*** Source data ***
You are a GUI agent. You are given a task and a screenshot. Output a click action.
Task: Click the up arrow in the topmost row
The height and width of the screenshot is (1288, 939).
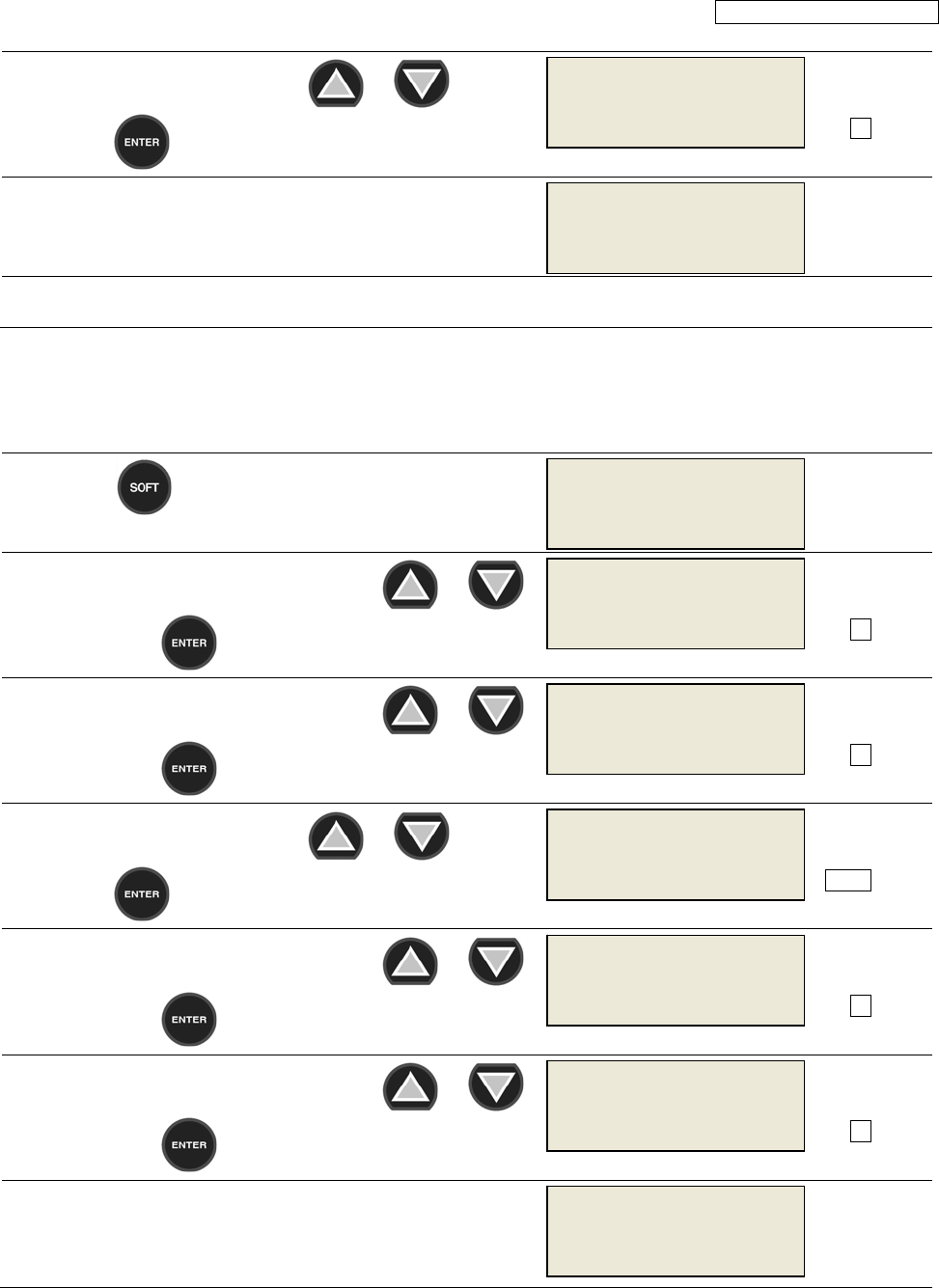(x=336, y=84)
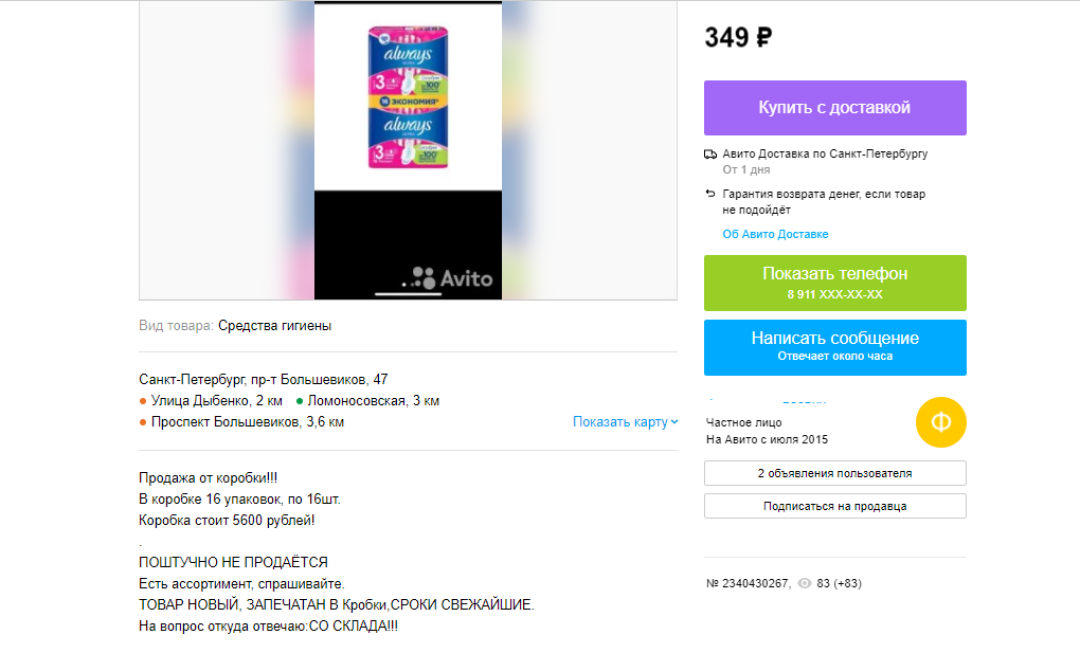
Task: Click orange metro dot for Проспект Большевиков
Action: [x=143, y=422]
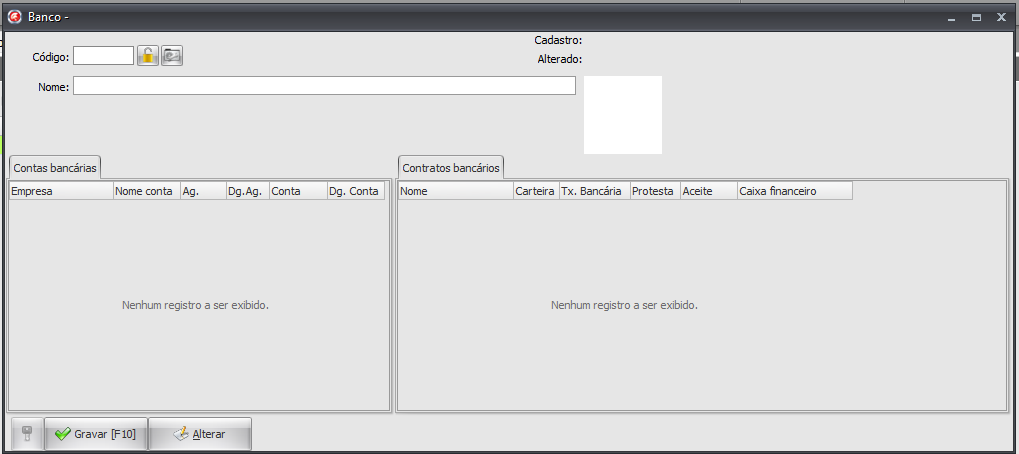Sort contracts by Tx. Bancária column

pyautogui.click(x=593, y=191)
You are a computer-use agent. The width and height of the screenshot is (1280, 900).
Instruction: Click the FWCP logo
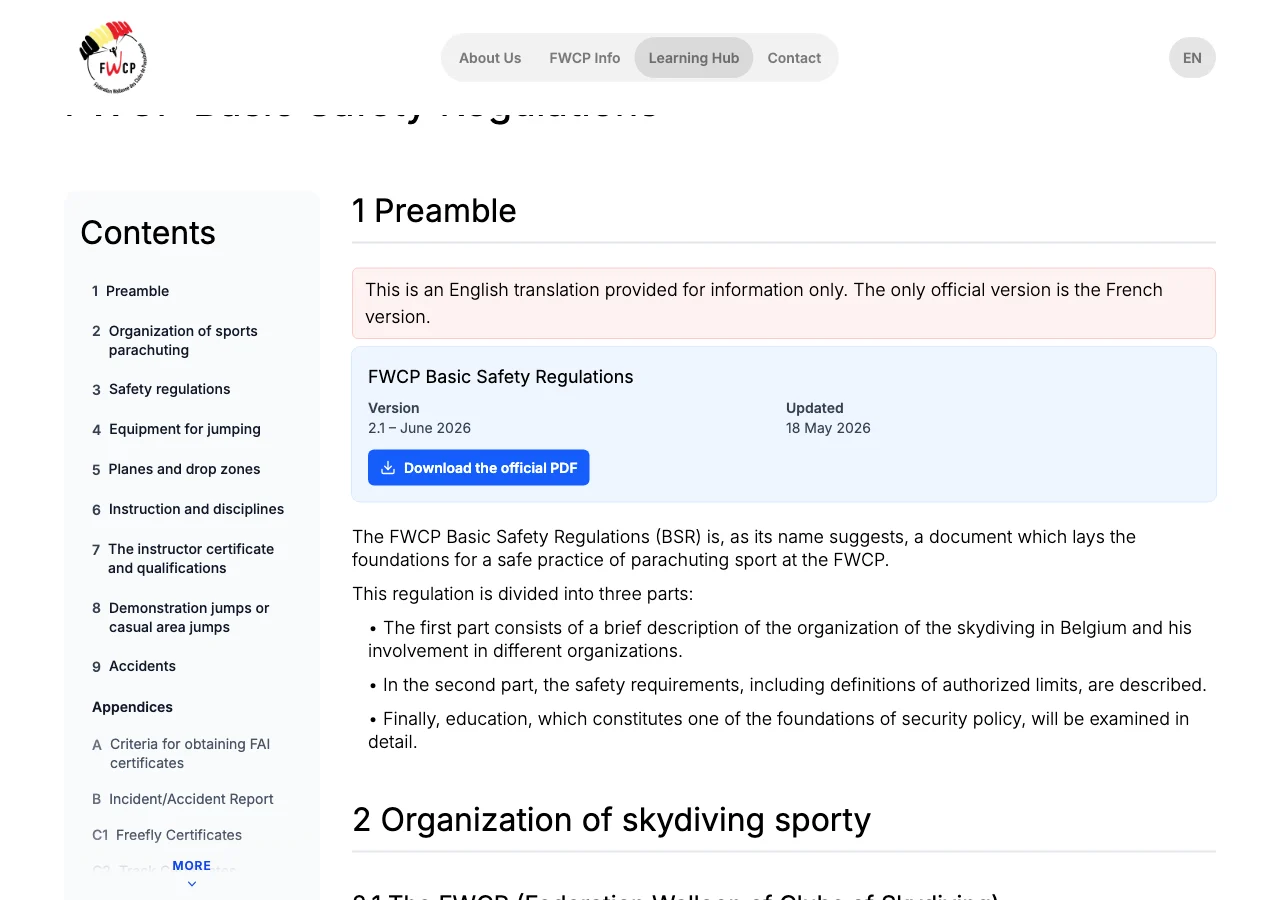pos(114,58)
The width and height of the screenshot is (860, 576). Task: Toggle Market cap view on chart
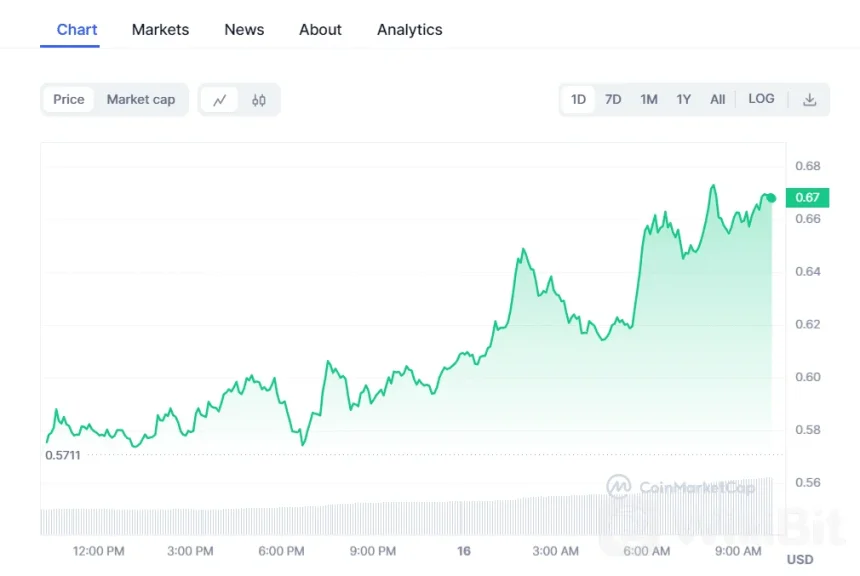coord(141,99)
***
*** Source data ***
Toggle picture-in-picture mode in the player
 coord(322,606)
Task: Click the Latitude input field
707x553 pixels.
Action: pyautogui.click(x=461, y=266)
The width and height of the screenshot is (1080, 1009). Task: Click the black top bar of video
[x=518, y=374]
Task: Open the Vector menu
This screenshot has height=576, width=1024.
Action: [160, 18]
***
*** Source data ***
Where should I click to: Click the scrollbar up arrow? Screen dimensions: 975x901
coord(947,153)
***
- _Your assignment_:
Gather each line of the records holding the string "agent".

- _Exercise answer_:
You are a GUI agent. You are given a task and a screenshot. Output a click action.
You are a computer-use agent. The width and height of the screenshot is (1280, 900).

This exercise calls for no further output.